The final chapter, "Among Other Histories," looks at the processes of modern editing of Egyptian literature and the different challenges for academic and popular interaction with the poems. Of particular importance is Parkinson's discussion of the difficulty in editing and presenting multiple manuscripts of a poem, which he sets against scholarship's inappropriate interest in discovering the Urtext (original text). Despite this, the recent inclusion of ancient Egypt in anthologies of world literature and adaptations in recent theatrical productions means that the difficult task of deciding on a definite and timeless interpretation of literary texts to present non-specialists still plagues Egyptologists.

The book closes with translations of the 12th Dynasty papyri (pp. 279-322) and a catalogue of the manuscripts from all periods with their primary publications (pp. 323-324). The translations are an excellent resource, not only because they are of the standard one expects from Parkinson, but because the presentation of the texts is such that the non-specialist reader can have a taste of the state and paleography of the papyri. This is done through an elaborate, yet clearly explained, set of annotations, which indicate every rubric, error and correction made by the scribe and even when he refilled his pen!

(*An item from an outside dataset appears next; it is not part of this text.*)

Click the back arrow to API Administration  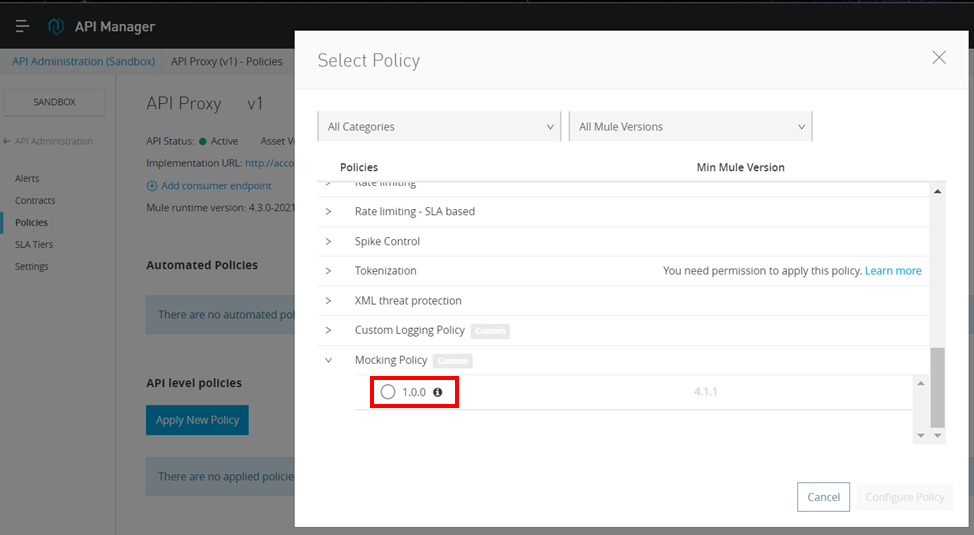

In sum, Parkinson has produced a thoughtful and insightful volume on the Egyptian poems, specifically, and on ancient literature in general. His coverage of academic and popular treatments of, and attitudes towards, Egyptian literature and his study of the manuscripts make this book an important volume for Egyptologists. The theoretical framing of the study may raise questions in some quarters of the discipline, but all will agree that this "love letter" is a valuable addition to the field.



Notes:


1.   The other works are R. B. Parkinson, The Tale of Sinuhe and Other Ancient Egyptian Poems 1940-1640 BC (Oxford: Oxford University Press); and R. B. Parkinson, Poetry and Culture in Middle Kingdom Egypt: A Dark Side to Perfection (London: Continuum).